» **DOCUMENT SECTION**:
Checking Password Expiry For VMware Cloud Foundation Management Components

Within a VMware Cloud Foundation instance, SDDC Manager is used to manage the lifecycle of passwords (or credentials). While we provide the ability to rotate (either scheduled or manually) currently there is no easy way to check when a particular password is due to expire, which can lead to appliance root passwords expiring, which will cause all sorts of issues. The ability to monitor expiry is something that is being worked on, but as a stop gap I put together the script below which leverages PowerVCF and also a currently undocumented API for validating credentials.

The script has a function called Get-VCFPasswordExpiry that accepts the following parameters

  • -fqdn (FQDN of the SDDC Manager)
  • -username (SDDC Manager Username – Must have the ADMIN role)
  • -password (SDDC Manager password)
  • -resourceType (Optional parameter to specify a resourceType. If not passed, all resources will be checked. If passed (e.g. VCENTER) then only that resourceType will be checked. Supported resource types are

PowerVCF is a requirement. If you dont already have it run the following

Install-Module -Name PowerVCF

The code takes a while to run as it needs to do the following to check password expiry

  • Connect to SDDC Manager to retrieve an API token
  • Retrieve a list of all credentials
  • Using the resourceID of each credential
    • Perform a credential validation
    • Wait for the validation to complete
    • Parse the results for the expiry details
    • Add all the results to an array and present in a table (Kudos to Ken Gould for assistance with the presentation of this piece!)

In this example script I am returning all non SERVICE user accounts regardless of expiry (SERVICE account passwords are system managed). You could get more granular by adding something like this to only display accounts with passwords due to expire in less than 14 days

if ($validationTaskResponse.validationChecks.passwordDetails.numberOfDaysToExpiry -lt 14) {
               Write-Output "Password for username $($validationTaskResponse.validationChecks.username) expires in $($validationTaskResponse.validationChecks.passwordDetails.numberOfDaysToExpiry) days"
           }

Here is the script content. As always feedback is welcome. Also posted in Github here if anyone wants to fork and improve https://github.com/LifeOfBrianOC/Get-VCFPasswordExpiry

# Script to check the password expiry of VMware Cloud Foundation Credentials
# Written by Brian O'Connell - VMware

#User Variables
$sddcManagerFQDN = "sfo-vcf01.sfo.rainpole.io"
$sddcManagerAdminUser = "administrator@vsphere.local"
$sddcManagerAdminPassword = "VMw@re1!"

# Requires PowerVCF Module
#Requires -Module PowerVCF

Function Get-VCFPasswordExpiry
{

    Param (
        [Parameter (Mandatory = $true)] [ValidateNotNullOrEmpty()] [String]$fqdn,
        [Parameter (Mandatory = $true)] [ValidateNotNullOrEmpty()] [String]$username,
        [Parameter (Mandatory = $true)] [ValidateNotNullOrEmpty()] [String]$password,
        [Parameter (Mandatory = $false)] [ValidateSet("VCENTER", "PSC", "ESXI", "BACKUP", "NSXT_MANAGER", "NSXT_EDGE", "VRSLCM", "WSA", "VROPS", "VRLI", "VRA")] [ValidateNotNullOrEmpty()] [String]$resourceType
    )

» **PROBLEMS TO SOLVE**:
**1.** Repeat word for word the part of the post on checking VMware Cloud Foundation password expiry that opens with the words containing "Within a VMware" and closes with "the ADMIN role)".
**2.** In the post on checking VMware Cloud Foundation password expiry, what role must the SDDC Manager username have?
**3.** Write the next part of the post on checking VMware Cloud Foundation password expiry, carrying on from where it stops.

» **MATERIAL**:
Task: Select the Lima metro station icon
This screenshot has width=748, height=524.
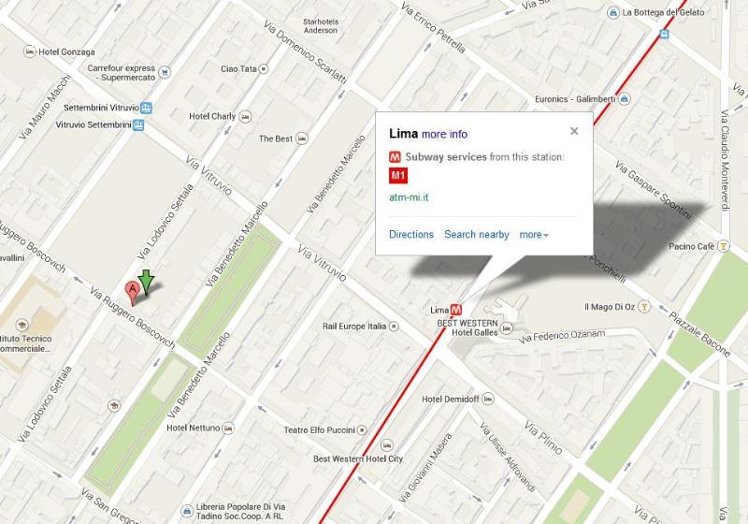Action: [x=456, y=310]
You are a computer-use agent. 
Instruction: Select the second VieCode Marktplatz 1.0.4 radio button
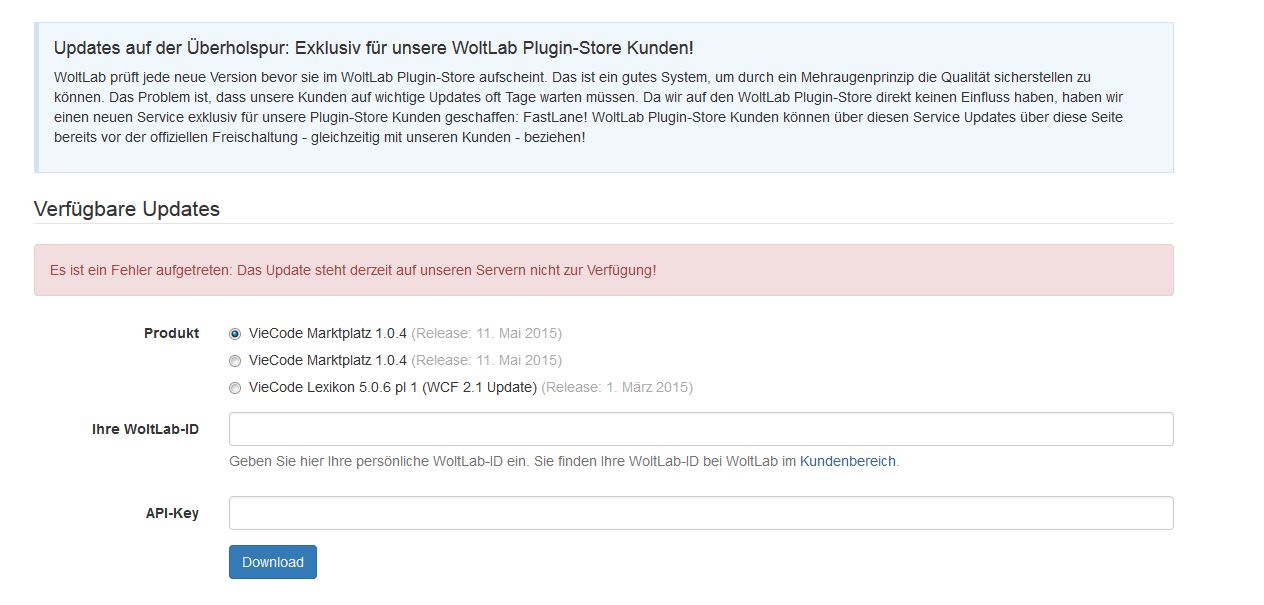(235, 361)
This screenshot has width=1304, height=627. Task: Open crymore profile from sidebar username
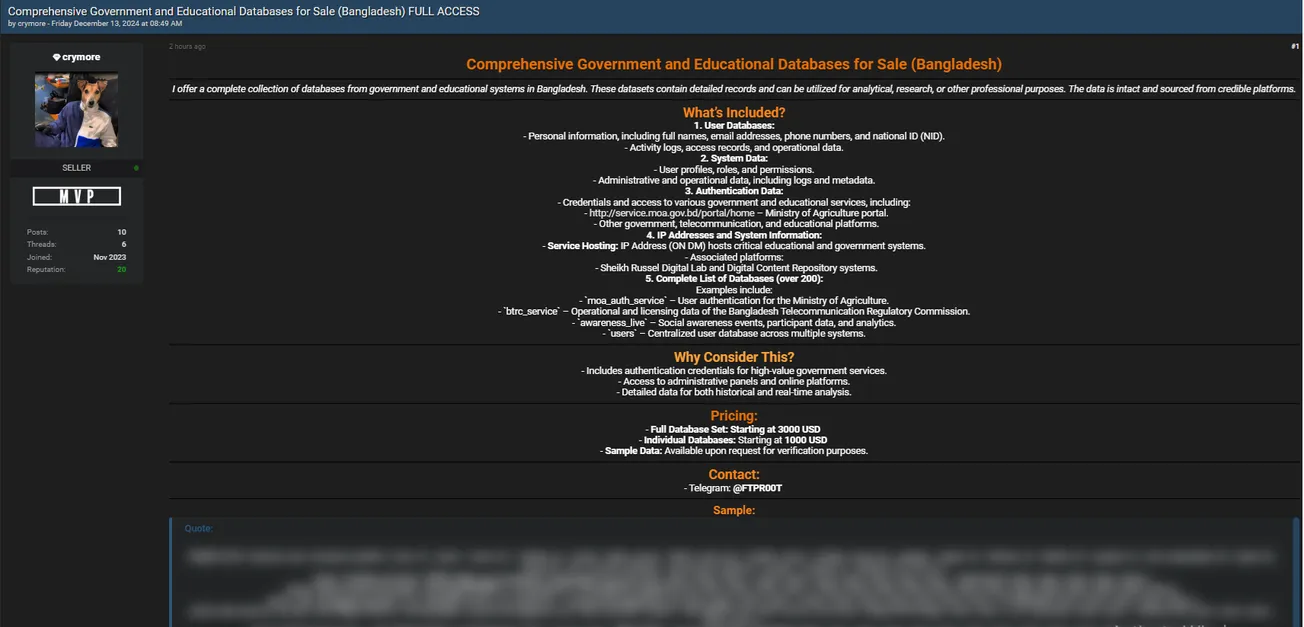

» **OUTPUTS FOR THE TASKS**:
**1.**
Within a VMware Cloud Foundation instance, SDDC Manager is used to manage the lifecycle of passwords (or credentials). While we provide the ability to rotate (either scheduled or manually) currently there is no easy way to check when a particular password is due to expire, which can lead to appliance root passwords expiring, which will cause all sorts of issues. The ability to monitor expiry is something that is being worked on, but as a stop gap I put together the script below which leverages PowerVCF and also a currently undocumented API for validating credentials.

The script has a function called Get-VCFPasswordExpiry that accepts the following parameters

  • -fqdn (FQDN of the SDDC Manager)
  • -username (SDDC Manager Username – Must have the ADMIN role)

**2.** The ADMIN role.

**3.**
# Request an SDDC manager Token
Request-VCFToken -fqdn $fqdn -username $username -password $password
# Build the required headers
$credentialheaders = @{"Content-Type" = "application/json"}
$credentialheaders.Add("Authorization", "Bearer $accessToken")
# Get all credential objects that are not type SERVICE
if (!$PsBoundParameters.ContainsKey("resourceType")) {
$credentials = Get-VCFCredential | where-object {$_.accountType -ne "SERVICE"}
}
else {
    $credentials = Get-VCFCredential -resourceType $resourceType | where-object {$_.accountType -ne "SERVICE"}
}
$validationArray = @()
Foreach ($credential in $credentials) {
    $resourceType = $credential.resource.resourceType
    $resourceID = $credential.resource.resourceId
    $username = $credential.username
    $credentialType = $credential.credentialType
    $body = '[
    {
        "resourceType": "'+$resourceType+'",
        "resourceId": "'+$resourceID+'",
        "credentials": [
            {
                "username": "'+$username+'",
                "credentialType": "'+$credentialType+'"
            }
        ]
    }
]'
    $uri = "https://$sddcManagerFQDN/v1/credentials/validations"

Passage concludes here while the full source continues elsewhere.